I’m Not Charlie Hebdo
Posted January 17, 2015on:
The Western media, which comprises the bulk of international media, have provided us with round-the-clock coverage of the Paris shootings, while conveniently under-reporting other deadly attacks against civilians. Violent incidents in Nigeria and Yemen in the last week led to far more civilian deaths than in Paris, and the Roman Catholic Archbishop of Nigeria lamented that Western countries were simply ignoring the threat in his country posed by Boko Haram.
When hundreds of schoolgirls were kidnapped by Boko Haram last April, Obama and Cameron outdid one another in making resounding promises of support for Nigeria. But precious little has been done since then (by way of technological,logistical and perhaps even military help) for the Nigerian government and army to free the schoolgirls and defeat a brutal militia. As so often in our recent past, terror has to strike at the heart of Western cities before the “dark side” of our global interconnectedness awakens people from their slumber.
But awakening can lead to panic and knee-jerk reactions, rather than to a new commitment to understand the historical backgrounds to global events or the causes of Islamic radicalization in Europe. That is what we have witnessed in the more popular sections of the Western media last week. The killings fanned the growing hysterical propaganda about the “Islamification of Europe”, and far-right demagogues were suddenly claiming to uphold “Judaeo-Christian values”!
Surely, a central “Judaeo-Christian value” is hospitality to strangers. Another is self-restraint in speech and action when dealing with particularly vulnerable communities experiencing alienation from the mainstream. A third is “taking the beam out of one’s own eye before one tries to take the speck out of another’s eye”.
All these values have been jettisoned in much (albeit, not all) of the media coverage.

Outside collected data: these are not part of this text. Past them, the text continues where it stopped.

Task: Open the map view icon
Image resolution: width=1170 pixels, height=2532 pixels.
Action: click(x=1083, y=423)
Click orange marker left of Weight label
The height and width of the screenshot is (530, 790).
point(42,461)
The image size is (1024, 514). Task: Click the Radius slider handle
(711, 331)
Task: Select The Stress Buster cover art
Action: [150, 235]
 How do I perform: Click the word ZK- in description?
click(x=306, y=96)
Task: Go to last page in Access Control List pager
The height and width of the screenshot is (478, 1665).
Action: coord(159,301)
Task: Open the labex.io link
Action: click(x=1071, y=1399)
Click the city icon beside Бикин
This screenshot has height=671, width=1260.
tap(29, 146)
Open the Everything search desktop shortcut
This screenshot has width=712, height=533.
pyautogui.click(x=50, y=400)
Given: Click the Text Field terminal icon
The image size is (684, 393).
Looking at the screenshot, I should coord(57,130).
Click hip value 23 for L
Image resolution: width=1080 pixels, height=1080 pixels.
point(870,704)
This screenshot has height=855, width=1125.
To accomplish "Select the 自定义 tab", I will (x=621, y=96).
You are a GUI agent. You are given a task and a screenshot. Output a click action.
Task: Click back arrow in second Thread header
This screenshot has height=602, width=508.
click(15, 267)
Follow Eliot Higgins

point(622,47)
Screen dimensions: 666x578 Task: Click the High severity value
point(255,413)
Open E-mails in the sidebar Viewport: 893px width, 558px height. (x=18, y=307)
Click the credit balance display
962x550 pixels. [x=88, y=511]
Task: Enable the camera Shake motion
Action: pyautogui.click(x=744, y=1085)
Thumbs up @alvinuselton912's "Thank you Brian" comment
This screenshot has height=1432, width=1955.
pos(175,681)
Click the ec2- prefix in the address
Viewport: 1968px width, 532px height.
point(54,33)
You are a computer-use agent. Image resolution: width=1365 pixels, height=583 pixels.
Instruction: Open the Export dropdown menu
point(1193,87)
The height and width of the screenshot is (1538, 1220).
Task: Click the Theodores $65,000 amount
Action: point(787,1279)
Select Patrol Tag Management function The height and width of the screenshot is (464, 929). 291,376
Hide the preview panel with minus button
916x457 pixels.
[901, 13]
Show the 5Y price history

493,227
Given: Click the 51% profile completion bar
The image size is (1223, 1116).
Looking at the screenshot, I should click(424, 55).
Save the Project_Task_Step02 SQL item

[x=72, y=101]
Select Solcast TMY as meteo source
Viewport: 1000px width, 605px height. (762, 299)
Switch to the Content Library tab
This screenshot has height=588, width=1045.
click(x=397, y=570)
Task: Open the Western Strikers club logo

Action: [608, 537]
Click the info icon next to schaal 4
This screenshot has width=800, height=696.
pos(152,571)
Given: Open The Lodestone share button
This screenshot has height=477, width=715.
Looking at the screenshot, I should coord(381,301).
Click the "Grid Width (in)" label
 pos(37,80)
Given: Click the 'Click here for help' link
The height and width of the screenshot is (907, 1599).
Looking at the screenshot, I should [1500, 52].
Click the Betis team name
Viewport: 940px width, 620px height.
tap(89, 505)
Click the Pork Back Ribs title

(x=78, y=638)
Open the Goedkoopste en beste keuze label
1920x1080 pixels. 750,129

The solidarity rally in Paris was attended by several international leaders who are enemies of free speech and independent journalism. Benjamin Netanyahu was prominent among them, even as the International Criminal Court launches an investigation of Israeli state-inspired terror in Gaza last September. The irony was not lost on Charlie Hebdo cartoonist Bernard Holtrop, who said: “We vomit on all those people who are suddenly saying they are our friends… I’ve got to laugh about that.”
In terror attacks like this, the epithet “Muslim” is always applied to the perpetrators, but rarely to the victims or the heroes. The murdered policeman Ahmed Merabet was a Muslim, and so was Lassana Bathily, the immigrant from Mali who saved many Jewish shoppers in the kosher supermarket that was attacked. Responding to a petition signed by 300,000 Parisians, President Hollande has publicly honoured him with French citizenship. The stories of these Muslims need to be told more widely in the American and European media.
One can condemn the sheer wickedness of the Charlie Hebdo massacre without condoning the double standards employed when it comes to “free speech”. All civil rights are limited by other rights and responsibilities. France has tough laws not only against defamation and libel, but also against the denial of the Holocaust (but not other genocides). I doubt if Charlie Hebdo or the Danish newspaper Jyllands-Posten would publish satirical cartoons offending women, homosexuals or Jews.
The fall out in other countries of the irresponsible application of “free speech” also needs to be taken into consideration. Violent attacks on “soft” targets – such as local Christians in Pakistan and Niger (as this week)- regularly accompany what Western cartoonists may regard as innocent fun. If I know that my exercising “free speech” is going to result in the killing of innocent others elsewhere, and yet persist in that speech, am I not partly responsible for their deaths?
The former Archbishop of Canterbury, Rowan Williams, has pointed out that those who have untroubled access to the dominant discourse in a society like France or Britain simply assume that their moral position is natural. Not so. He wisely observes:
“If I can say what I like, that is because I have the power and status to do so. But that ought to impose the clear duty of considering, when I engage in any kind of debate, the relative position of my opponent or target in terms of their access to this dominant means and style of communication- the duty which the history of anti-Semitism so clearly shows European Christians neglecting over the centuries.”
And he concludes: “The sound of a prosperous and socially secure voice claiming unlimited freedom both to define and to condemn the beliefs of a minority grate on the ear. Context is all.” [Faith in the Public Square, 2013]
The abuse of liberty may be the surest way to kill it.